Nivolumab Monotherapy for First-Line Treatment of Advanced Non-Small-Cell Lung Cancer

Scott Gettinger, Naiyer A Rizvi, Laura Q Chow, Hossein Borghaei, Julie Brahmer, Neal Ready, David E Gerber, Frances A Shepherd, Scott Antonia, Jonathan W Goldman, Rosalyn A Juergens, Scott A Laurie, Faith E Nathan, Yun Shen, Christopher T Harbison, Matthew D Hellmann, Scott Gettinger, Naiyer A Rizvi, Laura Q Chow, Hossein Borghaei, Julie Brahmer, Neal Ready, David E Gerber, Frances A Shepherd, Scott Antonia, Jonathan W Goldman, Rosalyn A Juergens, Scott A Laurie, Faith E Nathan, Yun Shen, Christopher T Harbison, Matthew D Hellmann

Abstract

Purpose: Nivolumab, a programmed death-1 (PD-1) immune checkpoint inhibitor antibody, has demonstrated improved survival over docetaxel in previously treated advanced non-small-cell lung cancer (NSCLC). First-line monotherapy with nivolumab for advanced NSCLC was evaluated in the phase I, multicohort, Checkmate 012 trial.

Methods: Fifty-two patients received nivolumab 3 mg/kg intravenously every 2 weeks until progression or unacceptable toxicity; postprogression treatment was permitted per protocol. The primary objective was to assess safety; secondary objectives included objective response rate (ORR) and 24-week progression-free survival (PFS) rate; overall survival (OS) was an exploratory end point.

Results: Any-grade treatment-related adverse events (AEs) occurred in 71% of patients, most commonly: fatigue (29%), rash (19%), nausea (14%), diarrhea (12%), pruritus (12%), and arthralgia (10%). Ten patients (19%) reported grade 3 to 4 treatment-related AEs; grade 3 rash was the only grade 3 to 4 event occurring in more than one patient (n = 2; 4%). Six patients (12%) discontinued because of a treatment-related AE. The confirmed ORR was 23% (12 of 52), including four ongoing complete responses. Nine of 12 responses (75%) occurred by first tumor assessment (week 11); eight (67%) were ongoing (range, 5.3+ to 25.8+ months) at the time of data lock. ORR was 28% (nine of 32) in patients with any degree of tumor PD-ligand 1 expression and 14% (two of 14) in patients with no PD-ligand 1 expression. Median PFS was 3.6 months, and the 24-week PFS rate was 41% (95% CI, 27 to 54). Median OS was 19.4 months, and the 1-year and 18-month OS rates were 73% (95% CI, 59 to 83) and 57% (95% CI, 42 to 70), respectively.

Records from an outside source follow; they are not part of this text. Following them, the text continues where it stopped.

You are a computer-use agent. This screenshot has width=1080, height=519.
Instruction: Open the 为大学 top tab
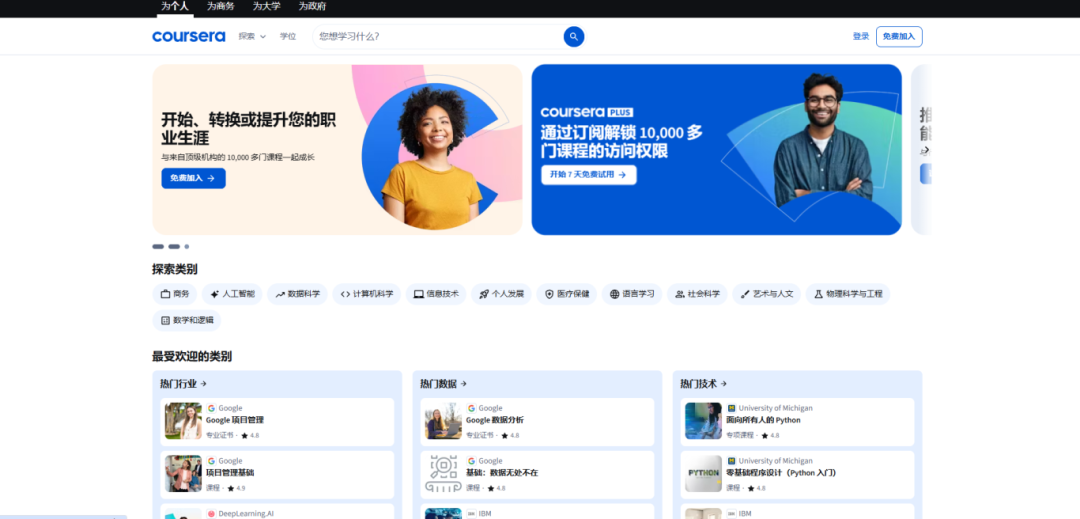click(266, 6)
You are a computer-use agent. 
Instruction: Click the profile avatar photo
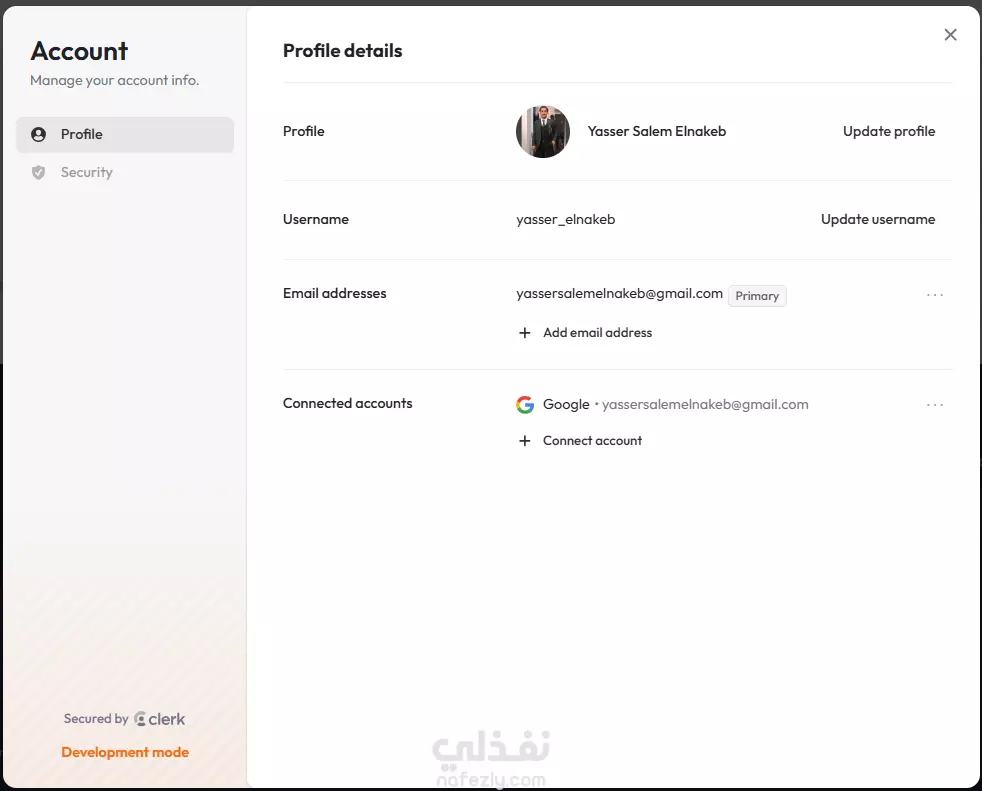click(543, 132)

Conclusion: First-line nivolumab monotherapy demonstrated a tolerable safety profile and durable responses in first-line advanced NSCLC.

Trial registration: ClinicalTrials.gov NCT01454102.

Conflict of interest statement

Authors’ disclosures of potential conflicts of interest are found in the article online at www.jco.org. Author contributions are found at the end of this article.

© 2016 by American Society of Clinical Oncology.

Figures

Fig 1.
Fig 1.
Characteristics of response in patients with advanced non–small-cell lung cancer treated with nivolumab monotherapy. Data are based on a March 2015 database lock. (A) Percent change in target lesion tumor burden from baseline over time. Only includes patients with baseline target lesion and one or more postbaseline target lesion assessments with nonmissing value (n = 49). Horizontal lines denote 30% decrease, 20% increase, and no change. (B) Best percent change in target lesion tumor burden from baseline. Only includes patients with baseline target lesion and one or more postbaseline target lesion assessments with nonmissing value (n = 49). Maximum percent reductions in target lesion tumor burden from baseline across all tumor assessments before subsequent therapy are used. Positive change in tumor burden indicates tumor growth; negative change in tumor burden indicates tumor reduction. Horizontal lines denote 30% decrease and 20% increase. Not all reductions of ≥ 30% from baseline are partial responses (ie, decrease in target lesion tumor burden but new or progressive nontarget lesions). (C) Time to and duration of response. CR, complete response; DOR, duration of response.
Fig 2.
Fig 2.
Kaplan-Meier curves of progression-free survival (PFS) and overall survival (OS) by histology in patients with advanced non–small-cell lung cancer (NSCLC) treated with nivolumab monotherapy. (A) OS by NSCLC histology. Data for OS are based on an August 2015 database lock. (B) PFS by NSCLC histology. Data for PFS are based on a March 2015 database lock. Symbols denote censored observations.